Activity → When you reach the line containing "1115x692 pixels. At" in the records below, start copying exactly, and stop once you have copied the line containing "Click the location".

Records →
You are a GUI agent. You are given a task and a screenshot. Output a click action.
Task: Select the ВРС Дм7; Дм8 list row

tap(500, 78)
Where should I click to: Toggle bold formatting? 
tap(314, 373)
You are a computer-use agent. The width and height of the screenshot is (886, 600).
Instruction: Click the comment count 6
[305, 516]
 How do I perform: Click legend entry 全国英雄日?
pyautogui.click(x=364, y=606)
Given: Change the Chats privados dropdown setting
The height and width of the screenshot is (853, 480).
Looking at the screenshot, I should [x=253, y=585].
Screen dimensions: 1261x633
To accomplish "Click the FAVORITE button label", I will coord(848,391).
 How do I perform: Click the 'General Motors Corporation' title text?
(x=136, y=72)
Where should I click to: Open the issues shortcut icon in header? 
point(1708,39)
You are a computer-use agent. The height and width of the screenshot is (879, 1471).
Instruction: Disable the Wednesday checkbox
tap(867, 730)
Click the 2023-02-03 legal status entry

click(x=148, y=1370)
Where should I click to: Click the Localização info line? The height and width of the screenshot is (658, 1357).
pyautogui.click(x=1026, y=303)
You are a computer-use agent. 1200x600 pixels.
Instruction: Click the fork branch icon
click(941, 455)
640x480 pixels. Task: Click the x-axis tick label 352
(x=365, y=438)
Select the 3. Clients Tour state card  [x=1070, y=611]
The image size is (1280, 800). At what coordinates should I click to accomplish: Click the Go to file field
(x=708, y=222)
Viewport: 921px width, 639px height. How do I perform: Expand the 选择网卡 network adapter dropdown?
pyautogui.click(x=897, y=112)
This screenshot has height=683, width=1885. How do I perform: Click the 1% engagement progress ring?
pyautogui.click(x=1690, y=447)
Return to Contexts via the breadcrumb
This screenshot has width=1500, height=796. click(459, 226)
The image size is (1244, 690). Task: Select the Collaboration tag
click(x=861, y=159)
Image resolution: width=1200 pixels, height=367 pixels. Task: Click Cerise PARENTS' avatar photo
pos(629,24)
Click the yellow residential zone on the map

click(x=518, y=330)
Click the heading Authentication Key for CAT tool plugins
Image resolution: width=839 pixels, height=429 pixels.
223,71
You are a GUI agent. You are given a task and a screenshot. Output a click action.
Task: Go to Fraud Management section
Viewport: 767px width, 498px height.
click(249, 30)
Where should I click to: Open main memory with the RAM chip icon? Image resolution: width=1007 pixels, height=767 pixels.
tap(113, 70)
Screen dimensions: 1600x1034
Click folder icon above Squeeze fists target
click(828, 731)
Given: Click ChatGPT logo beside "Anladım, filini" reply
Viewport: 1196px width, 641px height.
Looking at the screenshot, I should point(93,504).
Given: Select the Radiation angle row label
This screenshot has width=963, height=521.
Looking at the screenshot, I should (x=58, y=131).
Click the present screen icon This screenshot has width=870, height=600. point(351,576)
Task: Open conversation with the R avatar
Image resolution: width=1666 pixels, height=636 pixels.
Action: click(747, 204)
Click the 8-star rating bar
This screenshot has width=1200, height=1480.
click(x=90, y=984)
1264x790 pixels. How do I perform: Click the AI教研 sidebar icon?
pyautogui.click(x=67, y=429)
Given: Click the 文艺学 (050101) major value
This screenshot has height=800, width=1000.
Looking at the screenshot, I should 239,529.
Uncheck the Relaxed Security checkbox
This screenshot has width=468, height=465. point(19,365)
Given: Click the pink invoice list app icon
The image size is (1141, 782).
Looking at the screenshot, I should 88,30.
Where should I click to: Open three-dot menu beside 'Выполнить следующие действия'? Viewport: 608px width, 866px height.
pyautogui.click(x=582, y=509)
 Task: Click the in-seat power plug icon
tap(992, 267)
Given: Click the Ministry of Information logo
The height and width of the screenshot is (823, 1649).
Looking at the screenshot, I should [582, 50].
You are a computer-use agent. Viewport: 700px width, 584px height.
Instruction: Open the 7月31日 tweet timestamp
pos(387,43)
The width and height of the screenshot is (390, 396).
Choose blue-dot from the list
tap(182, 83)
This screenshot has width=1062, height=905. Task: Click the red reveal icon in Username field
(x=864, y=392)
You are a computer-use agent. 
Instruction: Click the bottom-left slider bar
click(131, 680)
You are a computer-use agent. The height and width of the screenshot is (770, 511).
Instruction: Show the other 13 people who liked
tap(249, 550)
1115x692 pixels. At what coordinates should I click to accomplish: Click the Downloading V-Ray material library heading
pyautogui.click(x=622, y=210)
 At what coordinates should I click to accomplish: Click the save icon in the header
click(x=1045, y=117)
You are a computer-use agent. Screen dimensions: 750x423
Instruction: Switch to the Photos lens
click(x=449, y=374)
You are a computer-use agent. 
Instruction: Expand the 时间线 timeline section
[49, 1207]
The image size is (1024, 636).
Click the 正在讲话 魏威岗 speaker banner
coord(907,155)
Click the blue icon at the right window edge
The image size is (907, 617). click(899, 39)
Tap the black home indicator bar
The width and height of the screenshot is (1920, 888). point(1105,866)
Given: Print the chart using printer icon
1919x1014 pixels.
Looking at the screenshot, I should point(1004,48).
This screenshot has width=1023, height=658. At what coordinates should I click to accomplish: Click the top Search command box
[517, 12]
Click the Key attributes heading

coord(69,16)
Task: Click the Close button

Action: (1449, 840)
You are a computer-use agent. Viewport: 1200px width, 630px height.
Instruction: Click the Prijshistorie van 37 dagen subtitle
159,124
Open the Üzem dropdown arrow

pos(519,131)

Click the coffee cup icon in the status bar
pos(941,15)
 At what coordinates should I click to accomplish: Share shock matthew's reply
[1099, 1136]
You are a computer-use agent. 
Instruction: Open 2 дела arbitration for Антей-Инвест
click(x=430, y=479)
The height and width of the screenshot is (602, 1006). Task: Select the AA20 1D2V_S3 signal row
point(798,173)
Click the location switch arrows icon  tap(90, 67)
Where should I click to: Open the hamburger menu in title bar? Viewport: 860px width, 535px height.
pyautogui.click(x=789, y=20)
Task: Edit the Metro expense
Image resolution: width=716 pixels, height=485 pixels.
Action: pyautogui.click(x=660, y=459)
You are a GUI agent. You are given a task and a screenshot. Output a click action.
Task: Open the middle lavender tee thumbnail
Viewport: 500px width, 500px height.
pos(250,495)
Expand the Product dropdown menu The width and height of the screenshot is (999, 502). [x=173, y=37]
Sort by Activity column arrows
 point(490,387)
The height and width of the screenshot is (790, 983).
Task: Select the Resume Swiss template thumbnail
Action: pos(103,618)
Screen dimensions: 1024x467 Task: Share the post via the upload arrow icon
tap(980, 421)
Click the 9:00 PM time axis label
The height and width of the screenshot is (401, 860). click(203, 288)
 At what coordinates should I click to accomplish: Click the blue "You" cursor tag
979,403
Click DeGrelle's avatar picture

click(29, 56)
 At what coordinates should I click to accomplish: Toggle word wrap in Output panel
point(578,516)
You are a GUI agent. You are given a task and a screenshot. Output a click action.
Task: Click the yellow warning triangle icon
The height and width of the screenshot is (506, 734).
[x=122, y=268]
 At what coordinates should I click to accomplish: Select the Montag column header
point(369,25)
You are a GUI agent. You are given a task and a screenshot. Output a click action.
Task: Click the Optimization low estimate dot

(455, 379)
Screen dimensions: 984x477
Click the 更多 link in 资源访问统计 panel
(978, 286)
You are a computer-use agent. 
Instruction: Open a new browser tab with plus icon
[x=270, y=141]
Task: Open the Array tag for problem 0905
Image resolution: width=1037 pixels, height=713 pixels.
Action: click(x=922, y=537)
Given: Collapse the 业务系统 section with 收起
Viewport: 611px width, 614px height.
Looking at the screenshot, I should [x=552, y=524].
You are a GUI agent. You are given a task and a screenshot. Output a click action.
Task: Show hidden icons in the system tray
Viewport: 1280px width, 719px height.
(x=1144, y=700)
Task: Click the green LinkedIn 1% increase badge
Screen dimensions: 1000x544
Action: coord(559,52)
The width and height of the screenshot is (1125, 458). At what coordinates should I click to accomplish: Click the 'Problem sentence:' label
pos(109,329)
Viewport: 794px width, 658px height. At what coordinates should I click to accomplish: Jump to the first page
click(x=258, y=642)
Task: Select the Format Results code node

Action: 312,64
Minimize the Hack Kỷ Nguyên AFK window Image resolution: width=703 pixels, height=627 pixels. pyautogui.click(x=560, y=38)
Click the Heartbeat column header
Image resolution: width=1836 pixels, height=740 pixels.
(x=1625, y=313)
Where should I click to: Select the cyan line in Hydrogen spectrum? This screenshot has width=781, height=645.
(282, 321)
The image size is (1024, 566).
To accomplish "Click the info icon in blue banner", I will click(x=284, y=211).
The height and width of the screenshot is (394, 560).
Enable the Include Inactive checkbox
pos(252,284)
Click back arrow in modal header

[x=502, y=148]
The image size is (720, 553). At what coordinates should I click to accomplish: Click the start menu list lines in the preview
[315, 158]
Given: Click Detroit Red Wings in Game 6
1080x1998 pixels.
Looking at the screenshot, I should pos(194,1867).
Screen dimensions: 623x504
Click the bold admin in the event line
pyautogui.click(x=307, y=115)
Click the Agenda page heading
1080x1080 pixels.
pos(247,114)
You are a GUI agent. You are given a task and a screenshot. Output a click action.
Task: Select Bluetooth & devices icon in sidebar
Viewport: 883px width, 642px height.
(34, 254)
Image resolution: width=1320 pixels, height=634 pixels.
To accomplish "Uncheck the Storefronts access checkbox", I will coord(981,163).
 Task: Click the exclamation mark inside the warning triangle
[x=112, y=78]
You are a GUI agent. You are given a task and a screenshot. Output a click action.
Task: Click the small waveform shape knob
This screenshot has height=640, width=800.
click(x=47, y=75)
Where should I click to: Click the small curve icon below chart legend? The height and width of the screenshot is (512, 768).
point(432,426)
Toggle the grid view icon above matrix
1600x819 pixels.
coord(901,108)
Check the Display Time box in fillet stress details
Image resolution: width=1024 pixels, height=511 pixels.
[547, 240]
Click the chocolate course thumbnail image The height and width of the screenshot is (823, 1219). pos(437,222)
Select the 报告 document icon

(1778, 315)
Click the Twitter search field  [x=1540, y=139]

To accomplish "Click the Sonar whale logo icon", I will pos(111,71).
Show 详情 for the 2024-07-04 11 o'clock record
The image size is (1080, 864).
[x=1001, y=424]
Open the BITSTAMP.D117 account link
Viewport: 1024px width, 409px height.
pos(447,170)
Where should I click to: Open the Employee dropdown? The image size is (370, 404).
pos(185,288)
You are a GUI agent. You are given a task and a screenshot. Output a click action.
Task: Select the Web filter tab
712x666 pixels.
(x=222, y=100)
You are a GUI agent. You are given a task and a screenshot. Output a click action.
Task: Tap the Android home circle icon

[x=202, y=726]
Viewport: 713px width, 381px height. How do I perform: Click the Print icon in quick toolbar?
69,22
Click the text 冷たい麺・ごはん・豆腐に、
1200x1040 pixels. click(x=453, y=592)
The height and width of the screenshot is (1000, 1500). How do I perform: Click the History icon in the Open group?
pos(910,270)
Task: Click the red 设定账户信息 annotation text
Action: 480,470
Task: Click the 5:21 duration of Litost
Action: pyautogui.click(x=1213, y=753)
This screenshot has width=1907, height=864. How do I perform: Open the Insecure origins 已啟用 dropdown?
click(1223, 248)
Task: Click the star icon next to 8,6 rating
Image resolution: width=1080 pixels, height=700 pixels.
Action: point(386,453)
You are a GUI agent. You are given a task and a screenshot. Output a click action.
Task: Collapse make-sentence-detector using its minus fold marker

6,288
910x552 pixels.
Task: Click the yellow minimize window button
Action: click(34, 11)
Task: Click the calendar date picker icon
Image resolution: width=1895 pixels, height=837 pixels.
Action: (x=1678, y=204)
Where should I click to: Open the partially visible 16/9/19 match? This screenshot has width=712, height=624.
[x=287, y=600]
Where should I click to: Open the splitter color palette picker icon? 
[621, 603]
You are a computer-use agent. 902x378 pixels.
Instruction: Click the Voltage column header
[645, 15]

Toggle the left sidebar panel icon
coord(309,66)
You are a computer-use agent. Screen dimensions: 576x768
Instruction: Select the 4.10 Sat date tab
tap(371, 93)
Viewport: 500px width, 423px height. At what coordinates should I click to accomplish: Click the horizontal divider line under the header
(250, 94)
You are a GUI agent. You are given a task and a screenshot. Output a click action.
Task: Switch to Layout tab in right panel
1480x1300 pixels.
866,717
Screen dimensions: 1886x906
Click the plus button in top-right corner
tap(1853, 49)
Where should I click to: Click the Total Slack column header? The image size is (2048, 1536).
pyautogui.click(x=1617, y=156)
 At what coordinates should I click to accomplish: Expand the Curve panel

Solved exercise →
1115x692 pixels. At what coordinates should I click to accomplish: Click the Downloading V-Ray material library heading
pyautogui.click(x=622, y=210)
 At what coordinates should I click to accomplish: Click the save icon in the header
click(x=1045, y=117)
You are a computer-use agent. Screen dimensions: 750x423
Instruction: Switch to the Photos lens
click(x=449, y=374)
You are a computer-use agent. 
Instruction: Expand the 时间线 timeline section
[49, 1207]
The image size is (1024, 636).
Click the 正在讲话 魏威岗 speaker banner
coord(907,155)
Click the blue icon at the right window edge
The image size is (907, 617). click(899, 39)
Tap the black home indicator bar
The width and height of the screenshot is (1920, 888). point(1105,866)
Given: Print the chart using printer icon
1919x1014 pixels.
Looking at the screenshot, I should point(1004,48).
This screenshot has width=1023, height=658. At what coordinates should I click to accomplish: Click the top Search command box
[517, 12]
Click the Key attributes heading

coord(69,16)
Task: Click the Close button

Action: (1449, 840)
You are a computer-use agent. Viewport: 1200px width, 630px height.
Instruction: Click the Prijshistorie van 37 dagen subtitle
159,124
Open the Üzem dropdown arrow

pos(519,131)

Click the coffee cup icon in the status bar
pos(941,15)
 At what coordinates should I click to accomplish: Share shock matthew's reply
[1099, 1136]
You are a computer-use agent. 
Instruction: Open 2 дела arbitration for Антей-Инвест
click(x=430, y=479)
The height and width of the screenshot is (602, 1006). Task: Select the AA20 1D2V_S3 signal row
point(798,173)
Click the location switch arrows icon  tap(90, 67)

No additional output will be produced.